In der Weimarer Republik war für die Reichstagswahlen ein reines Proporzsystem gültig. Das Reich war ein einziges Wahlgebiet, die Wahlkreise hatten nur den Charakter einer Regional-Gliederung zur besseren Ermittlung des Wahlergebnisses. Ganz Hessen-Darmstadt bildete einen solchen Wahlkreis, in dem (bei der Wahl zur Nationalversammlung 1919) 9 Abgeordnete zu wählen waren. Bis zum Jahr 1930 gehörte Carl Ulrich für Hessen-Darmstadt dem Reichstag an. An seine Stelle trat 1930 Heinrich Ritzel, 1949-1963 Bundestags-Abgeordneter des Wahlkreises Dieburg. Für den 1930 verstorbenen Dr. Eduard David, der seit 1903 Reichstagsmitglied und 1919 Präsident der Weimarer Nationalversammlung gewesen ist, rückte im Januar 1931 Wilhelm Weber, geboren 4.2.1876 in Ober-Roden, in den Reichstag nach. Dritter sozialdemokratischer Reichstags-Abgeordneter für den Wahlkreis Hessen-Darmstadt war ebenfalls seit 1930 Dr. Carlo Mierendorff, der in der Nazizeit lange Jahre in KZ-Haft und im Widerstand gegen das Hitler-Regime aktiv war.

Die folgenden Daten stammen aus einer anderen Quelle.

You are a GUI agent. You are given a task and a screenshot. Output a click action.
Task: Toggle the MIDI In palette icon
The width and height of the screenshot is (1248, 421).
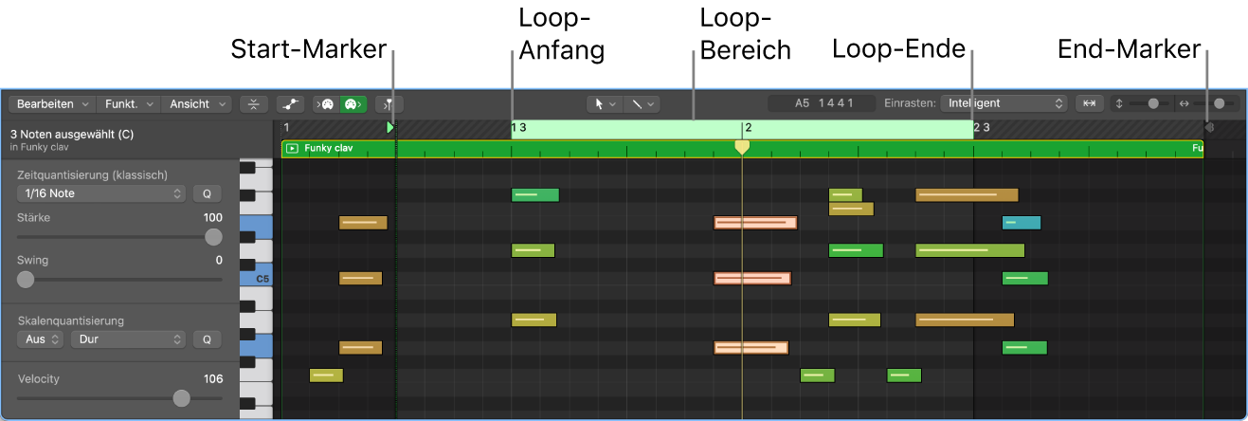tap(326, 104)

Das Wahlverfahren in der Bundesrepublik Deutschland wurde als Mischverfahren von Verhältnis-Wahlrecht und Mehrheits-Wahlrecht konstruiert. Zwar findet auf Ebene der Bundesländer eine Verrechnung nach dem Verhältnis-Wahlrecht statt, die Hälfte der Bundestagsabgeordneten wird aber mit den sog. Erststimmen nach dem Mehrheits-Wahlrecht gewählt. So erstanden die alten Wahlkreise des Kaiserreichs neu, wenn auch in verändertem Zuschnitt.
Der alte Wahlkreis „Dunnerkeil" wurde zweigeteilt. Die Stadt Offenbach und der größere Teil des Kreises Offenbach wurden zusammengefasst (Wahlkreis Offenbach), zum anderen der Südost-Teil des Kreises Offenbach, der frühere Kreis Dieburg und neu hinzugefügt der Odenwaldkreis (Wahlkreis Dieburg). Beide Bundestags-Wahlkreise sind in Wahrung der „Dunnerkeil"-Tradition sozialdemokratisches Stammland geblieben. 1961—1969 vertrat der spätere hessische Sozialminister Dr. Horst Schmidt den Wahlkreis Offenbach, seit 1972 war Manfred Coppik dort direkt gewählter Bundestags-Abgeordneter. Im Wahlkreis Dieburg, dem wir zugehören, war bis 1963 Heinrich Ritzel direkt gewählter Abgeordneter, 1963 bis 1976 Willi Bäuerle, nach 1976 unser früherer Landrat des Kreises Dieburg, Heinrich Klein.